It’s the most appealing shot of a golfer’s career, but there was a bittersweet aftertaste to Viktor Hovland’s extraordinary hole-in-one on Thursday – it arrived 24 hours too early.
Playing in the final practice session before the 44th edition of the Ryder Cup gets underway on Friday, the Norwegian lit up Rome’s Marco Simone Golf Club with a sensational ace on the par-four fifth hole.
Skirting the expected route of laying up on the fairway, the 26-year-old rocketed his drive 376 yards from tee to flag, his ball sailing comfortably over the water guarding the green before trickling into the cup.

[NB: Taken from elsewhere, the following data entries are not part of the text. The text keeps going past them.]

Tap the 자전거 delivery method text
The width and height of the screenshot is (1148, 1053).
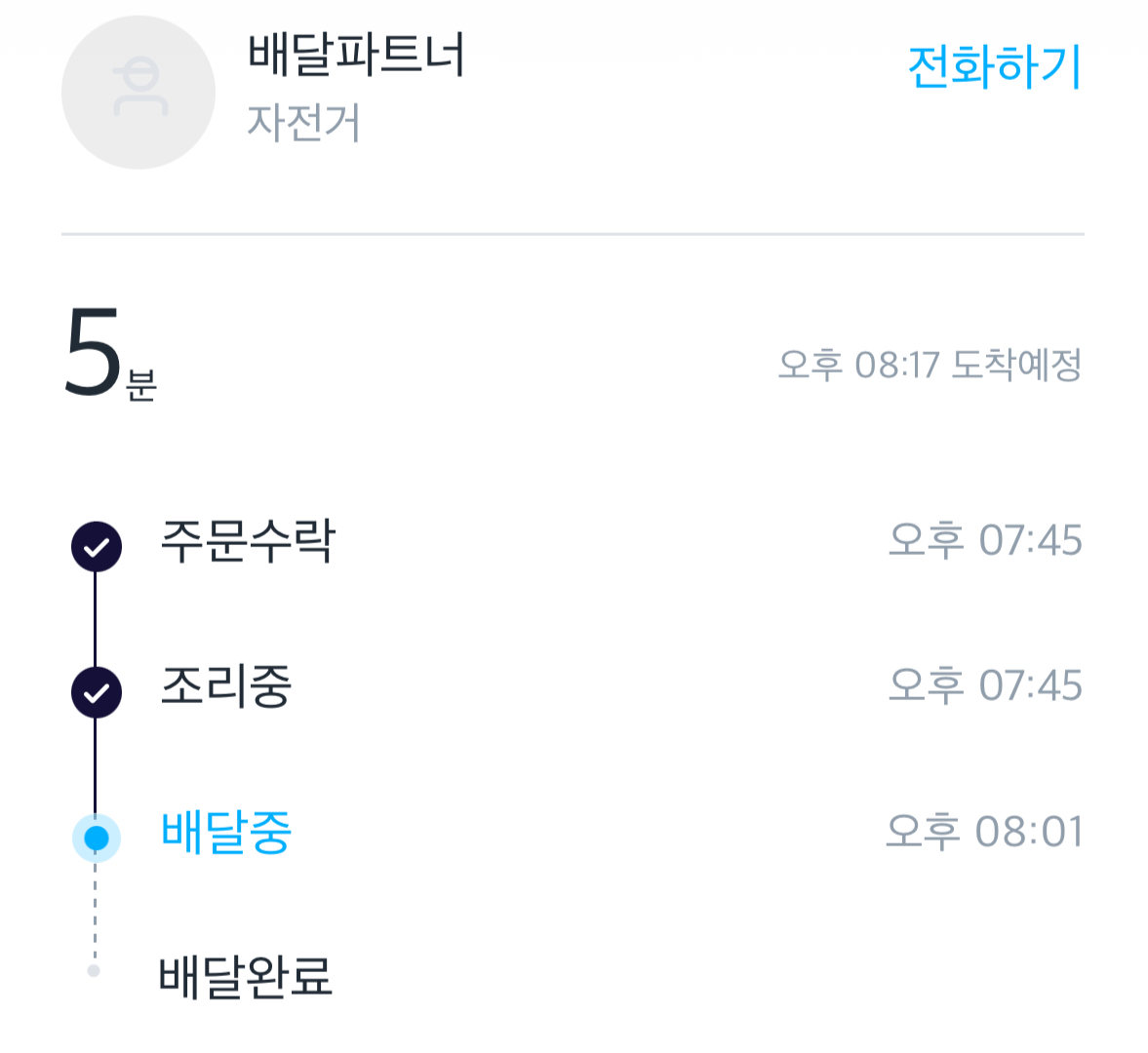[x=304, y=124]
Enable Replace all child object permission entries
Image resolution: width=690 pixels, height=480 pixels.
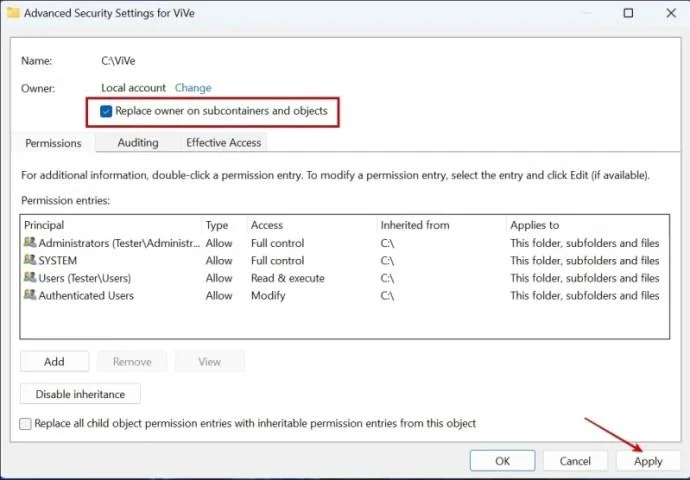26,424
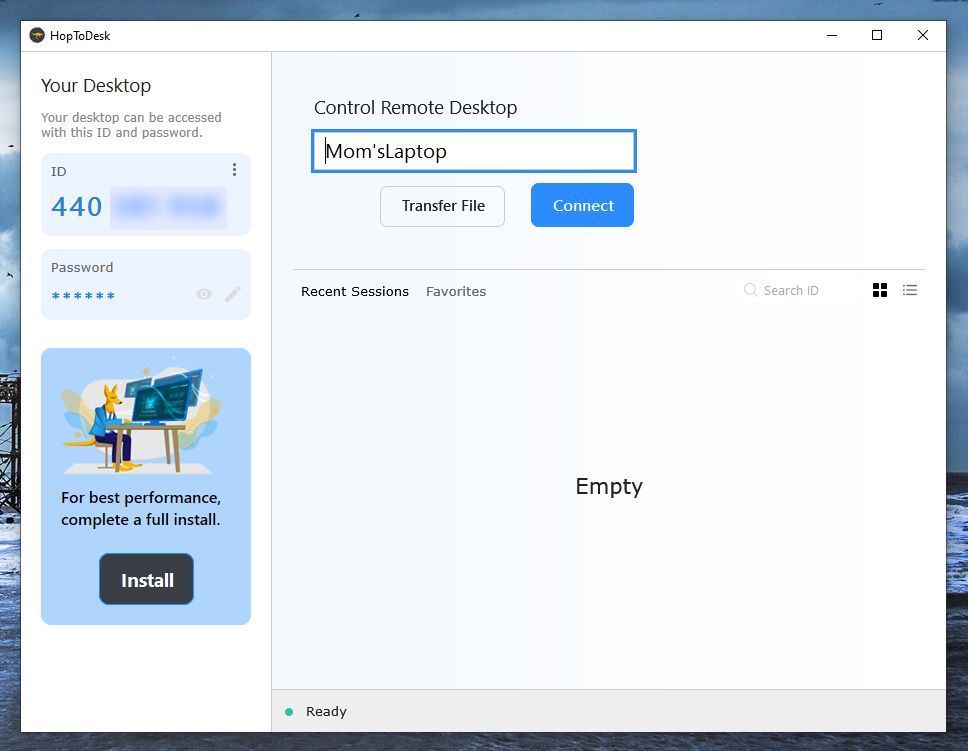Click the Empty label in sessions area

(x=608, y=486)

Cue raucous cheers among the crowds gathered at the green to watch, with Hovland being mobbed by his European teammates after the noise snaked its way back up the fairway to the tee.
Signature European chants of‘Olé, olé, olé, olé’ ringing in his ears, Hovland was serenaded on his walk to the hole before retrieving his ball and lobbing it into the crowd.
Those same fans will be hoping for repeat heroics across the rest of the week as Team Europe captain Luke Donald and Co. look to avenge a crushing defeat at Whistling Straits in 2021.
In Hovland, they boast a star more than capable of turning the tide. The Oklahoma State University alumni endured a baptism of fire on his Ryder Cup debut two years ago, going 0-3-2, but has risen to become one of the game’s finest players in the period since.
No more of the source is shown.